> **DO THIS**
List every line below that contains the string "click".

> **EXTRACTED ENTRIES**
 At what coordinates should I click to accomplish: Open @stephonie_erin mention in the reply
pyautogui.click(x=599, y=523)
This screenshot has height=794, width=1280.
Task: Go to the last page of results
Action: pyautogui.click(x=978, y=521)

> **SOLUTION TO THE PROBLEM**
 At what coordinates should I click to accomplish: Open @stephonie_erin mention in the reply
pyautogui.click(x=599, y=523)
Action: pyautogui.click(x=978, y=521)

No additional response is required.